I was a little nervous when I got home and poured it into Rudy’s bowl. I suspected that he’d take one look at it and walk away. I couldn’t have been more wrong. He watched me with great interest as I put out his food and water bowls. Then he went over to sniff his new food. Rather than ignore it, he started jumping up and down with glee. He literally leapt for joy before scarfing down every morsel. When he was finished, he jumped up and down some more.

I should have been relieved that I didn’t have to go out again to get his normal food. And I was. But I also suspected that I had just fed him a big bowl of cookies.

Red or White with your Kibble?

In dogs, Humor on October 5, 2013 at 4:13 pm

Our Golden Retriever, Rudy, likes wine.

Initially, I was worried about his newfound sophisticated taste because grapes are said to kill dogs, or at least make them sick. It turns out, though, that wine agrees with him. He even came back for seconds.

Before you call the ASPCA or the National Association of Vineyard Police, I’ll tell you what happened. The other day, red wine was accidentally spilled onto the kitchen floor and he lapped it up.

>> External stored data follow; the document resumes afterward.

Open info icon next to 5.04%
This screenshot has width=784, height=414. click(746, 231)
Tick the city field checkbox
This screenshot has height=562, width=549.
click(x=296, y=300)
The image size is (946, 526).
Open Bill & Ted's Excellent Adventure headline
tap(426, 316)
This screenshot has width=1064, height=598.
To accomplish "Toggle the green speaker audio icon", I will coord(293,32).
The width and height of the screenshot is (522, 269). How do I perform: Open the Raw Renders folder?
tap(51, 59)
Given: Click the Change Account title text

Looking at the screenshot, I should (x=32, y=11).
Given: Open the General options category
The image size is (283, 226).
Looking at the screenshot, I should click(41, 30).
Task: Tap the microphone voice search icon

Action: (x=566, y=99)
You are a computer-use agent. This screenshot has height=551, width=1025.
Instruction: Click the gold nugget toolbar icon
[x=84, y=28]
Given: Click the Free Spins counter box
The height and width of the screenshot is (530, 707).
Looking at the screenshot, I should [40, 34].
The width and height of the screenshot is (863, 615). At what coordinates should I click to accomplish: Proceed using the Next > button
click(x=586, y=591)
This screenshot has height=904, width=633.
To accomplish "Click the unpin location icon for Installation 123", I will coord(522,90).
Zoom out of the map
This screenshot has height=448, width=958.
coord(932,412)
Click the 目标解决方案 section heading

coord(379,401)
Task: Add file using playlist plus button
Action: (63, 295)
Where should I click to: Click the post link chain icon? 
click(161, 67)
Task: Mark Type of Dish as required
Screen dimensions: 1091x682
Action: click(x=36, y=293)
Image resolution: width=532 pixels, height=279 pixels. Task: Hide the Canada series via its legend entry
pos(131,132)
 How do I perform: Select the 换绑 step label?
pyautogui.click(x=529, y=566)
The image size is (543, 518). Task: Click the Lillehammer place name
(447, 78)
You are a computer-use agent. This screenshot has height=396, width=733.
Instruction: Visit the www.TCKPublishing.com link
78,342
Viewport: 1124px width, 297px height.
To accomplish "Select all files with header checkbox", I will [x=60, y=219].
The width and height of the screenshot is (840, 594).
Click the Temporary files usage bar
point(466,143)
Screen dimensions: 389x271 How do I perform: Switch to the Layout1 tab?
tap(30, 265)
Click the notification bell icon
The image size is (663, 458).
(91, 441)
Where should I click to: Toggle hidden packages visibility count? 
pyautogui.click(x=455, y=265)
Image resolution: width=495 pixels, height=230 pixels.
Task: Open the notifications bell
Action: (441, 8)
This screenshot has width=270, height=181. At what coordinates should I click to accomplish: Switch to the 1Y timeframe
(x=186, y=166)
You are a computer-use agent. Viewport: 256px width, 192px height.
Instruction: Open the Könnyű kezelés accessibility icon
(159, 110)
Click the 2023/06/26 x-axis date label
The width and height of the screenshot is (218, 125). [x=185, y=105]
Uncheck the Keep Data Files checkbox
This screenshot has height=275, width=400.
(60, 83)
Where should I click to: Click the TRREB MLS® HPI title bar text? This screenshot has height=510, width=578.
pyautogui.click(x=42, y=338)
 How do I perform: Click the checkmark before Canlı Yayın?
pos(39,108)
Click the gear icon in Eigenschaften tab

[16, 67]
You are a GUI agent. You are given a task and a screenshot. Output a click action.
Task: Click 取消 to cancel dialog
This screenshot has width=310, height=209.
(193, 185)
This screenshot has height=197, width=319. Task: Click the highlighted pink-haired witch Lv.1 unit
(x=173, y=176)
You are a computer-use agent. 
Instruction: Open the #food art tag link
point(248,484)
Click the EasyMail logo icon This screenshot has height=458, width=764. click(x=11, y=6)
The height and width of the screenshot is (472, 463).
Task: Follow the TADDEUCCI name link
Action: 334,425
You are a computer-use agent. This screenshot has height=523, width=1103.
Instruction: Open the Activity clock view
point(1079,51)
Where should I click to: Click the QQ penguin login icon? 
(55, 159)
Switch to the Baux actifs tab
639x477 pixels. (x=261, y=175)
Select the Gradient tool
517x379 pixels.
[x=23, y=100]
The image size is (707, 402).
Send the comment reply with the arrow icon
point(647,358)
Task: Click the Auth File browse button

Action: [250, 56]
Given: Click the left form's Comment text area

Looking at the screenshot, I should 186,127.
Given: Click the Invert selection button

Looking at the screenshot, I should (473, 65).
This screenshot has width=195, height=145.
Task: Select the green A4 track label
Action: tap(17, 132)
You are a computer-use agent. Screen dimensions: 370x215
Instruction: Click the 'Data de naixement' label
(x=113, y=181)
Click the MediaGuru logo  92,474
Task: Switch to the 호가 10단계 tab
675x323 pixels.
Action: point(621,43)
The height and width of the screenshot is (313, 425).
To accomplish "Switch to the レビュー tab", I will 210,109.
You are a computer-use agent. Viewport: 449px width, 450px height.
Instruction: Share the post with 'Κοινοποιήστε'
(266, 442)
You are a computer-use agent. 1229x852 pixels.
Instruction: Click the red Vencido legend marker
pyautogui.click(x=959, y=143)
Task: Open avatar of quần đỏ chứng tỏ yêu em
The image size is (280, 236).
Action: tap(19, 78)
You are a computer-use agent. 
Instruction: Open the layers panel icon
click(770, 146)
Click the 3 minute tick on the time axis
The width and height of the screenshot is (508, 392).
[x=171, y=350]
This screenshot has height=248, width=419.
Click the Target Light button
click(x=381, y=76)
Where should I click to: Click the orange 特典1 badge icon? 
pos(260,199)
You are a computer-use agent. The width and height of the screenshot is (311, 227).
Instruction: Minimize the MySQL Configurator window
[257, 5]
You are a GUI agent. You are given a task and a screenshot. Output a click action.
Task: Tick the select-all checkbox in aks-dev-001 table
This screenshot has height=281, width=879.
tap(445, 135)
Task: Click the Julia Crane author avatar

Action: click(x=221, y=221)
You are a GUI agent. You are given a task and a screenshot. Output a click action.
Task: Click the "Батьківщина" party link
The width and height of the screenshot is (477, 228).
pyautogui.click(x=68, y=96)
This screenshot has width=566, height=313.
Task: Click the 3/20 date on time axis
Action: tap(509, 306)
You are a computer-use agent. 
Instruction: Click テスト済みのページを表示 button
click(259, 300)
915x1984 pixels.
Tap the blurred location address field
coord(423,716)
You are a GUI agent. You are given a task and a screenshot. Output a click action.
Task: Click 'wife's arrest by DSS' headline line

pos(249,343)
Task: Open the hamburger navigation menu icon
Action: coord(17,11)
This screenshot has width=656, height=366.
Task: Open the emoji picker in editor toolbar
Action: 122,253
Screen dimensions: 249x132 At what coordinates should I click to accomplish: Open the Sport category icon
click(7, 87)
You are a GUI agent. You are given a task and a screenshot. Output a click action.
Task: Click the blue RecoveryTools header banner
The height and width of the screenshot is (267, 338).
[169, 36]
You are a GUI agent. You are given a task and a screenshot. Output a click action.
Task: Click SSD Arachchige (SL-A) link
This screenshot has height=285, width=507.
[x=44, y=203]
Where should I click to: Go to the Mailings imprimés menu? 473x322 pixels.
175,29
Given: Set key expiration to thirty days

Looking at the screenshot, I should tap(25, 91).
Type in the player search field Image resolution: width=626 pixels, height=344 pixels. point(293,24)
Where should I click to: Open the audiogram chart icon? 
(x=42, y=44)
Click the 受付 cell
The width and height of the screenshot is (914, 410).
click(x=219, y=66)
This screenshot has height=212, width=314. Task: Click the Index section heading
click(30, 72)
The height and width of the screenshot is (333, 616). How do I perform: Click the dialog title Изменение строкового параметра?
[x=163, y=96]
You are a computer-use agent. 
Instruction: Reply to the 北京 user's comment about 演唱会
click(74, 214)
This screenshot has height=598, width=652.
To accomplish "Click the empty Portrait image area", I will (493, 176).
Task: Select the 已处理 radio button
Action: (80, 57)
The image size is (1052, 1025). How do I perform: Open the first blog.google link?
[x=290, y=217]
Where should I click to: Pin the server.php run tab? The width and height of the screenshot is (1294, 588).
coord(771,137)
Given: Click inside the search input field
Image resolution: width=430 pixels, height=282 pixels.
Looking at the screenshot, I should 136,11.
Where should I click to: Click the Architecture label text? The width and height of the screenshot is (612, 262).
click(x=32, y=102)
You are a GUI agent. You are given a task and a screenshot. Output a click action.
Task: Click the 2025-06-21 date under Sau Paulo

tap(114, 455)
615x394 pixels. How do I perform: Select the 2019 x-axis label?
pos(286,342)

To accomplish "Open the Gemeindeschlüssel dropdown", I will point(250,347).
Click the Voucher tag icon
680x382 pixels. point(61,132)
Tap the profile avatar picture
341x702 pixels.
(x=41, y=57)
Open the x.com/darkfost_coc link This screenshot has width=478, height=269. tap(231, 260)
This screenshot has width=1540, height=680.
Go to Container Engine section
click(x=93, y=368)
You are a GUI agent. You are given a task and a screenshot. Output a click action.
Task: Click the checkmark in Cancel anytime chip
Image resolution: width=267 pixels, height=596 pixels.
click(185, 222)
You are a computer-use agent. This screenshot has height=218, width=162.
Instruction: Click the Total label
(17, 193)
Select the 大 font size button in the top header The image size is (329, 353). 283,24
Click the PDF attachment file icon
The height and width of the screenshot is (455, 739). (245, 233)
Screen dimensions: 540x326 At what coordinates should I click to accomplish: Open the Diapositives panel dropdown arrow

Then he sat in front of me, very politely, on his haunches, which told me that wanted more.

He is a very nice, albeit very rude, dog who only uses manners when he wants cheese — and now, apparently, wine. He’ll also behave for a hunk of crusty bread.

Oh my God! My dog is French.

Dogging My Steps

In Humor on September 28, 2013 at 5:27 pm

Our Golden Retriever, Rudy, has been following me around for the last hour. He’s always very interested when I do something new. I guess the only way to get rid of him is to put away the vacuum cleaner.